> Requirement: Filter this material down to the lines that contain the string "menu", and return those lines.

> Records to process:
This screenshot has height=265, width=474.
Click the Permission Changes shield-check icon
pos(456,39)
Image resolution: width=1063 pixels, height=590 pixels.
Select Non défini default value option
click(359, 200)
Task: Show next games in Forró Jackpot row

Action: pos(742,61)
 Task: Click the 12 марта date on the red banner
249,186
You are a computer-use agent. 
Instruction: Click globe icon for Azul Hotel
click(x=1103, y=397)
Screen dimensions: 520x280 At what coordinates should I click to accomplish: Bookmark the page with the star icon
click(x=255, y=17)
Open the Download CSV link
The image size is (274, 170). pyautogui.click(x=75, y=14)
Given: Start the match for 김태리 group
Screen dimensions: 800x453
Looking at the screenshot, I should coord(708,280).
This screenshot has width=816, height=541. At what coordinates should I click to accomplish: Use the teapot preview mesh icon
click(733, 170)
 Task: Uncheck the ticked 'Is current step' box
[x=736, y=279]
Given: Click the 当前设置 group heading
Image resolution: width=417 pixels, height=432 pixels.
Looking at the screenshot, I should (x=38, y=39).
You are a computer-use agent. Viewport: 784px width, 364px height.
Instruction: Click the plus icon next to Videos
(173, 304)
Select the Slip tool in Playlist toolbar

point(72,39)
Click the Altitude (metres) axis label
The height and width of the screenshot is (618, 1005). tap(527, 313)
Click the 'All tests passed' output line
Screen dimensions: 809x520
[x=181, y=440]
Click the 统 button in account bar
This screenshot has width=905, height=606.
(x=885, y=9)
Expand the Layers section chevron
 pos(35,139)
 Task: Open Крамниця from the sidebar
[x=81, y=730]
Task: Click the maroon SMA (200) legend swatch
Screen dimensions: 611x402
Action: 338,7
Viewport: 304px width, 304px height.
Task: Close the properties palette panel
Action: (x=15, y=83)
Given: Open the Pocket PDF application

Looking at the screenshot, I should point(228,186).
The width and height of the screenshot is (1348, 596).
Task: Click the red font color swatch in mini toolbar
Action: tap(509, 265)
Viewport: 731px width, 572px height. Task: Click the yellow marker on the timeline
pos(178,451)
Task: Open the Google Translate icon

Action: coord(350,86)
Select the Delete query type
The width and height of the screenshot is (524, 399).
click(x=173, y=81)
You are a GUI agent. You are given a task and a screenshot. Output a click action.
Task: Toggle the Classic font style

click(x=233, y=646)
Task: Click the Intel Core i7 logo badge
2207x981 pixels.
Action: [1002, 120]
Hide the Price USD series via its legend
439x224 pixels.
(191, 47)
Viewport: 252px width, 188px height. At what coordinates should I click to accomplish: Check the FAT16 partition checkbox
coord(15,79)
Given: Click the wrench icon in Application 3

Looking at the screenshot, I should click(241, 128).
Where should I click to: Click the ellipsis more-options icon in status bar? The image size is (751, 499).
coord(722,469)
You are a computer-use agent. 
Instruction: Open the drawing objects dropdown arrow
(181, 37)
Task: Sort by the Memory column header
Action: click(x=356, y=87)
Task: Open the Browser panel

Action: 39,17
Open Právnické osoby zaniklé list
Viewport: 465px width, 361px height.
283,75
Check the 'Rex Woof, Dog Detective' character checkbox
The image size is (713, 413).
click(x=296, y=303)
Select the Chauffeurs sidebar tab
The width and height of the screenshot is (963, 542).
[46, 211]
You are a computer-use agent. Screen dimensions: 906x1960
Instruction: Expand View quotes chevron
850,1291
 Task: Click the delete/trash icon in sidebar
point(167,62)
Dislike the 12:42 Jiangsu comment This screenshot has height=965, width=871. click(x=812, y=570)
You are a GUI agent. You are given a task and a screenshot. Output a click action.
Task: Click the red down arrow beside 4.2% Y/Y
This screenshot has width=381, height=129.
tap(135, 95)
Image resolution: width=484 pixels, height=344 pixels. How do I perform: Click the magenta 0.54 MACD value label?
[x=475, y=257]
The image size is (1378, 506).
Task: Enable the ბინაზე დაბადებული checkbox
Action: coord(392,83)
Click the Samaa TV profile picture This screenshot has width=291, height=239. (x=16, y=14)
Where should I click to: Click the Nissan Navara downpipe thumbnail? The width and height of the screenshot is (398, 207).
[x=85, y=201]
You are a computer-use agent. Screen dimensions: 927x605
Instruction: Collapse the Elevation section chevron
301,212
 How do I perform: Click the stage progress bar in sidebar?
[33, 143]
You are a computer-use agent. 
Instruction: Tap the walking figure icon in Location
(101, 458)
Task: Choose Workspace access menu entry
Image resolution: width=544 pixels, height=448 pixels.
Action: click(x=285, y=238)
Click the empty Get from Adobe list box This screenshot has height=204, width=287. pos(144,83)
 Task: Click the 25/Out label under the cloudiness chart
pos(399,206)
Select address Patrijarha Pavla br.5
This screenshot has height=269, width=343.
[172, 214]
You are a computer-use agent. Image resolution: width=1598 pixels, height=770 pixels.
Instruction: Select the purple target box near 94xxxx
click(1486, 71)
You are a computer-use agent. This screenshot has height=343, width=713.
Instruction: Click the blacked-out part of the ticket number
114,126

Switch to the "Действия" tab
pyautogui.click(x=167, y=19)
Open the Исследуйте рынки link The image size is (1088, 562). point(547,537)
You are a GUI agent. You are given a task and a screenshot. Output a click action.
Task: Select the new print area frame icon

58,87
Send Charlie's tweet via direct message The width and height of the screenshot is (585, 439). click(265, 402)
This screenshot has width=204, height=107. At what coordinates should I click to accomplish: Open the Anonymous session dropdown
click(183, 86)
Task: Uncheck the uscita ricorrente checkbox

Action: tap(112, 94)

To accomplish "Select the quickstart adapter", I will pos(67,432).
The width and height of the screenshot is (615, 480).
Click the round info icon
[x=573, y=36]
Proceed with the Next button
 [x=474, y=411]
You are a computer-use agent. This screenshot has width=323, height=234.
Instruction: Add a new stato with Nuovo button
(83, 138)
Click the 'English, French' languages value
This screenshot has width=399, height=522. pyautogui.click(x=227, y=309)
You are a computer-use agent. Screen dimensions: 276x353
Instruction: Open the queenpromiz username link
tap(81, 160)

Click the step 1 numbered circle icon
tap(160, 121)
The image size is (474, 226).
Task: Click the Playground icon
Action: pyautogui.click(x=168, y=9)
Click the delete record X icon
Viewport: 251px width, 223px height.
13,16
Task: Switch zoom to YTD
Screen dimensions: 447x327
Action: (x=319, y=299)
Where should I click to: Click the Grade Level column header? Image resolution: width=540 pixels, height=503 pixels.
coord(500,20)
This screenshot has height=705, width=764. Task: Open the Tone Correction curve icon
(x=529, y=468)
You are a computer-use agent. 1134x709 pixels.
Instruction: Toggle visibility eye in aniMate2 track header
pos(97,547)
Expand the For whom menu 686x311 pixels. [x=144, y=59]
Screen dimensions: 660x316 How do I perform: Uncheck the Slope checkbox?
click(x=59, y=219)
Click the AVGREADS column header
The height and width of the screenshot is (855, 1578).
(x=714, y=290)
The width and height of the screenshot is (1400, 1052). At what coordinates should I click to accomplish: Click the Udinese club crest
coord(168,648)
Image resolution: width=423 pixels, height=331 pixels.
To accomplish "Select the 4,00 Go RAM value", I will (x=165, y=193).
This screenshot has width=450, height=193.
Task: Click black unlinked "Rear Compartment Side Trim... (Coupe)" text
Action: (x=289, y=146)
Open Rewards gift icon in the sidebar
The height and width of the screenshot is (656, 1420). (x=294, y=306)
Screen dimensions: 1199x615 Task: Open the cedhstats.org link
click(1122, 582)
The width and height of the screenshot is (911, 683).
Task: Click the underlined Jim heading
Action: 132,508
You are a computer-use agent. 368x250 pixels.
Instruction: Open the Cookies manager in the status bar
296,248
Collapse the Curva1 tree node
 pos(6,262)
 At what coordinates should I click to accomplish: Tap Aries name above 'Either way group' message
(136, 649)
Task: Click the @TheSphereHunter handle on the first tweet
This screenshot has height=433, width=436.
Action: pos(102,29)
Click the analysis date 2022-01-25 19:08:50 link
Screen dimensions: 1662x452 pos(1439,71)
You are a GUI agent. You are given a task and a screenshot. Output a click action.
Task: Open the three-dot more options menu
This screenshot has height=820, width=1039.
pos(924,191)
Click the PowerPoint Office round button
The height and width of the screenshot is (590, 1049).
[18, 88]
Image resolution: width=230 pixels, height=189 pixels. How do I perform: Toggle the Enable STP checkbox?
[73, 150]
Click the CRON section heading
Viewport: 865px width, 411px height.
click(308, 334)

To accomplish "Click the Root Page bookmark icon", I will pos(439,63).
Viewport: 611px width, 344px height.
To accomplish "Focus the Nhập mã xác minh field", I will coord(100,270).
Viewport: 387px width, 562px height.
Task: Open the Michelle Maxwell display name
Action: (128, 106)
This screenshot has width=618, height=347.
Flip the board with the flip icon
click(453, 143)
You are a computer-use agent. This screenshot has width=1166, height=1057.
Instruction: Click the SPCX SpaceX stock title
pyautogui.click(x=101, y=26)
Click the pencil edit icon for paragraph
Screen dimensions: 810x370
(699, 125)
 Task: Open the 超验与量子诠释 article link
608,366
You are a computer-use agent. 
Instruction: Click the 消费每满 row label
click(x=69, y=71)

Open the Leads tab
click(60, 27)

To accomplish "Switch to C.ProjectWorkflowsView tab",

> Task result:
Task: Choose Workspace access menu entry
Expand the For whom menu 686x311 pixels. [x=144, y=59]
Task: Open the three-dot more options menu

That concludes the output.